■ TASK GOAL: Below are several records. Retype exactly those lines running from the one with "How do I perform: Switch" through the one with "Task: Open IRCTC", end lines included, and no others.

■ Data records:
Content starts
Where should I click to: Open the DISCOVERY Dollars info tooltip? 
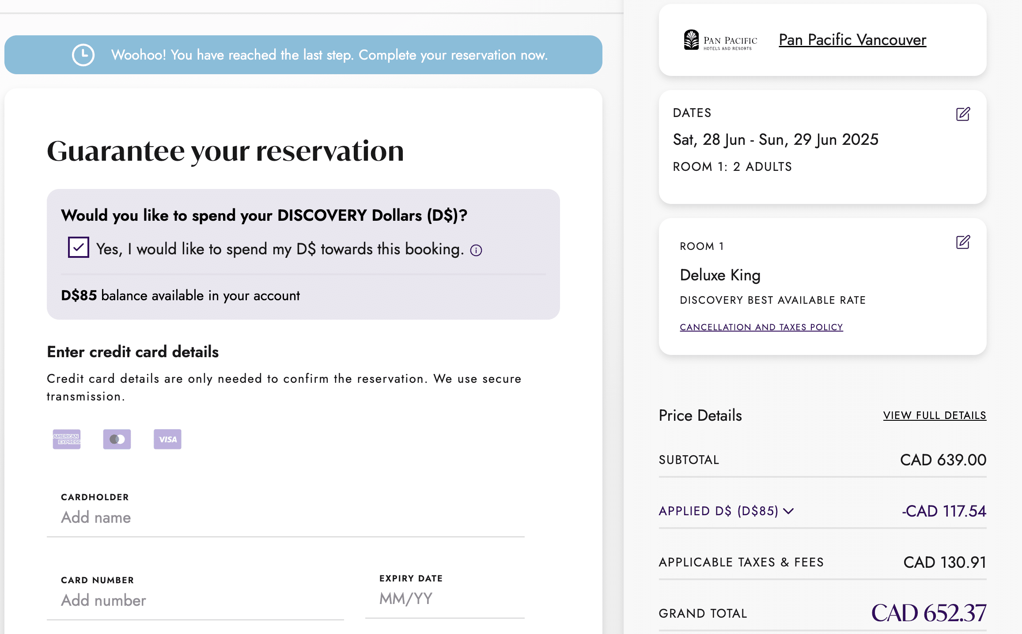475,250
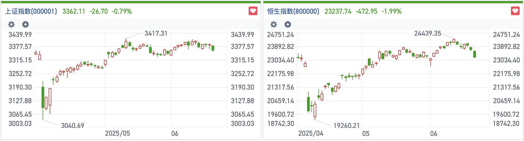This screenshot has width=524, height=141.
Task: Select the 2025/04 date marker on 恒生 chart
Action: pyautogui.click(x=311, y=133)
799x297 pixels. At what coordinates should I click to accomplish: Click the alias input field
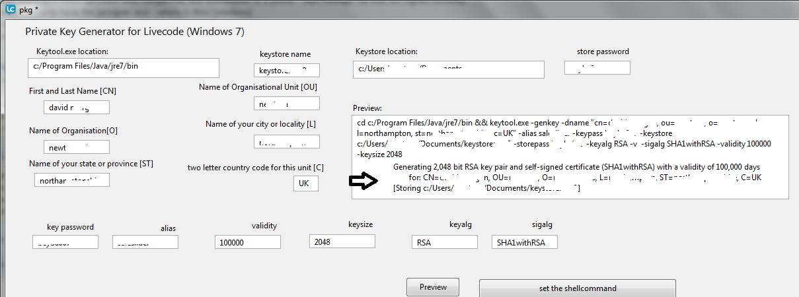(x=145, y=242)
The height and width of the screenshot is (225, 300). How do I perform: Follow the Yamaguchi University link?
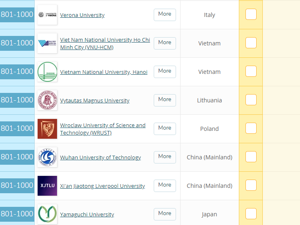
Content ends
Content starts
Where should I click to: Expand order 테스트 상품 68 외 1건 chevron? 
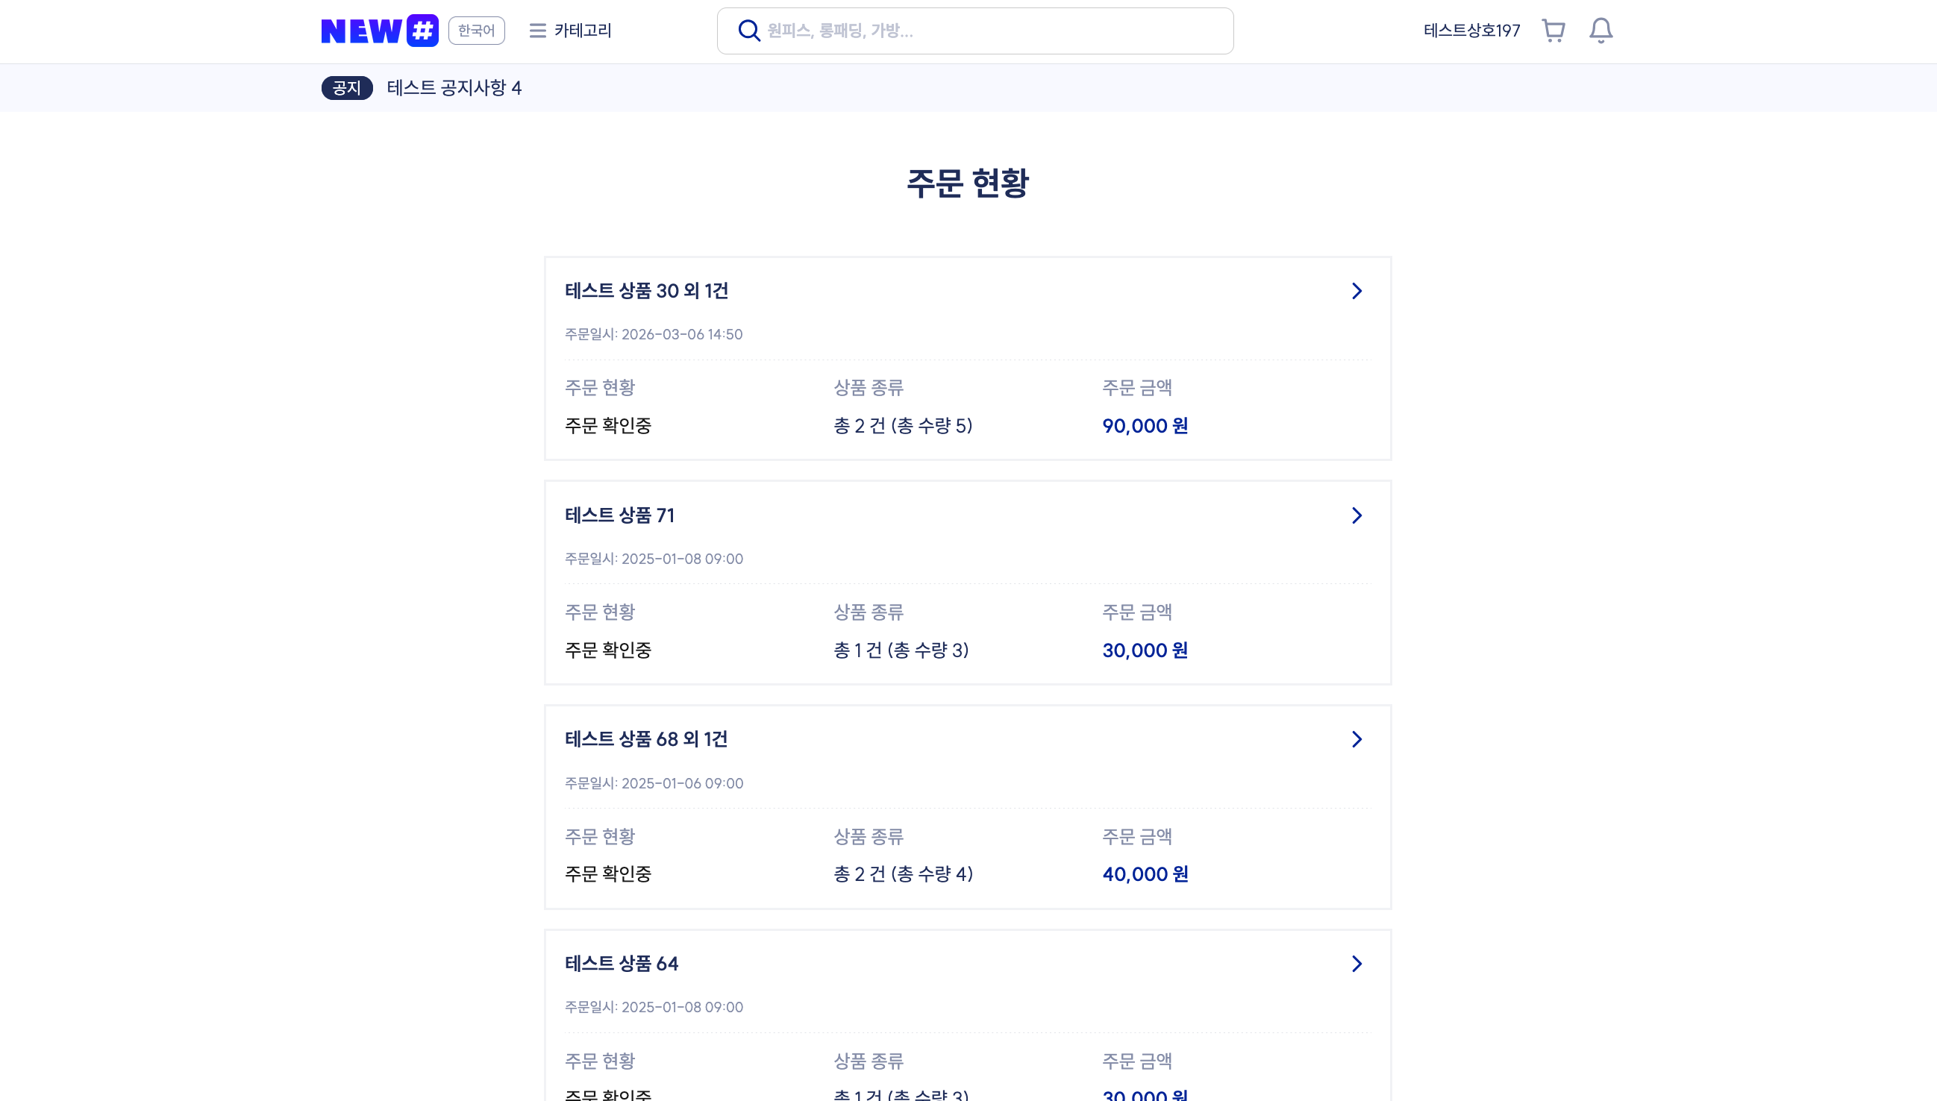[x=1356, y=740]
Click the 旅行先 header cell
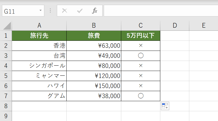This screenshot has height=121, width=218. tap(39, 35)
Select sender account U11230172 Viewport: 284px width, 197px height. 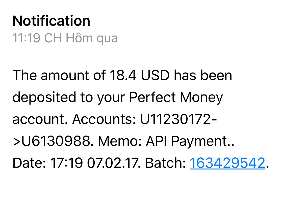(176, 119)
Content ends
Content starts
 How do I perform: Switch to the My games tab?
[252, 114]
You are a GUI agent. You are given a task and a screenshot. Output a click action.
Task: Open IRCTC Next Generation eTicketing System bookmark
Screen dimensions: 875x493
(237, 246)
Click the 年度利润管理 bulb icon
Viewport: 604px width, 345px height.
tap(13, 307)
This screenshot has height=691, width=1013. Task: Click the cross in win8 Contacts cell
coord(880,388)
Content ends
■ EXERCISE SOLUTION:
 How do I perform: Switch to the My games tab?
[252, 114]
You are a GUI agent. You are given a task and a screenshot. Output a click action.
Task: Open IRCTC Next Generation eTicketing System bookmark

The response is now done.